The interrogatory here seeks Plaintiffs' opinions or contentions relating to both fact and the application of law to fact. Specifically, it asks them to underline the facts they will rely on and to explain how they contend those facts establish discrimination under the law. The interrogatory does not extend to issues unrelated to the facts of the case (i.e. issues of pure law).

Plaintiffs also argue that the Magistrate Judge's Order "fails to consider the consequences of allowing such interrogatories." [Doc. No. 53, p. 4]. They ask perfunctorily, and without answering their own question, "Suppose counsel tried to offer a portion of the minutes that she did not underline—is this objectionable?" Id. The Court declines to issue an advisory opinion on a hypothetical question, but the Court will refer Plaintiffs to the pertinent advisory committee notes to Rule 33:

The principal question raised with respect to the cases permitting such interrogatories is whether they reintroduce undesirable aspects of the prior pleading practice, whereby parties were chained to misconceived contentions or theories, and ultimate determination on the merits was frustrated. . . . The general rule governing the use of answers to interrogatories is that under ordinary circumstances they do not limit proof. Although in exceptional circumstances reliance on an answer may cause such prejudice that the court will hold the answering party bound to his answer, the interrogating party will ordinarily not be entitled to rely on the unchanging character of the answers he receives and cannot base prejudice on such reliance. The rule does not affect the power of a court to permit withdrawal or amendment of answers to interrogatories.

FED. R. CIV. P. 33 advisory committee's note (citations omitted).

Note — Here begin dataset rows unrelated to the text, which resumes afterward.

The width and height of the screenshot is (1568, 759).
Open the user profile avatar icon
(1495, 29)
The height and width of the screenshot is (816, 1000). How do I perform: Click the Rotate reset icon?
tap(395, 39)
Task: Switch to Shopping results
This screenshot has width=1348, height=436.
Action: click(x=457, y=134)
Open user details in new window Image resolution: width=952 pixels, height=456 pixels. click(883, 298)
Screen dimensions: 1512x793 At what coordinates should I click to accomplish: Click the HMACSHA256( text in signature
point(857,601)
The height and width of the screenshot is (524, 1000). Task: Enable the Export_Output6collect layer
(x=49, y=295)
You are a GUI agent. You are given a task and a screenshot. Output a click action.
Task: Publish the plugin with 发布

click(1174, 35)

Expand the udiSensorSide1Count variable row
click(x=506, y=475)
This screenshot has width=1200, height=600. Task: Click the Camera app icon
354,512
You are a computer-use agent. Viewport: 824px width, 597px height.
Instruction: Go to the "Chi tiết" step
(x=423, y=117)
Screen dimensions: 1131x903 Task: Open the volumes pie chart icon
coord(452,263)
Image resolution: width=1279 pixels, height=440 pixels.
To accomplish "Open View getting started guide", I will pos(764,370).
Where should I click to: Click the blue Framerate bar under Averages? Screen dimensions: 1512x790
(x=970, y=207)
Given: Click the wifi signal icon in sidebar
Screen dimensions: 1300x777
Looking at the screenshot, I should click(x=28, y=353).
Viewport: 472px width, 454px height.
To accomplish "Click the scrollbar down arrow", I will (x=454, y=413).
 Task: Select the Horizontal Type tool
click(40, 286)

Plaintiffs also ask, tersely, "[U]nder the Magistrate Judge's ruling, can the requesting party direct Plaintiffs' counsel to comb through all of her documentary evidence and explain its significance?" [Doc. No. 53, p. 4]. Essentially, Plaintiffs ask the Court to find the interrogatory unduly broad or burdensome. The Magistrate Judge, though, ruled that they waived all objections. In that vein, and to reiterate, Plaintiffs make no effort to address the Magistrate Judge's finding of waiver.

III. CONCLUSION

For the foregoing reasons, Plaintiffs appeal [Doc. No. 53] is DENIED, and the Magistrate Judge's Order [Doc. No. 52] is AFFIRMED.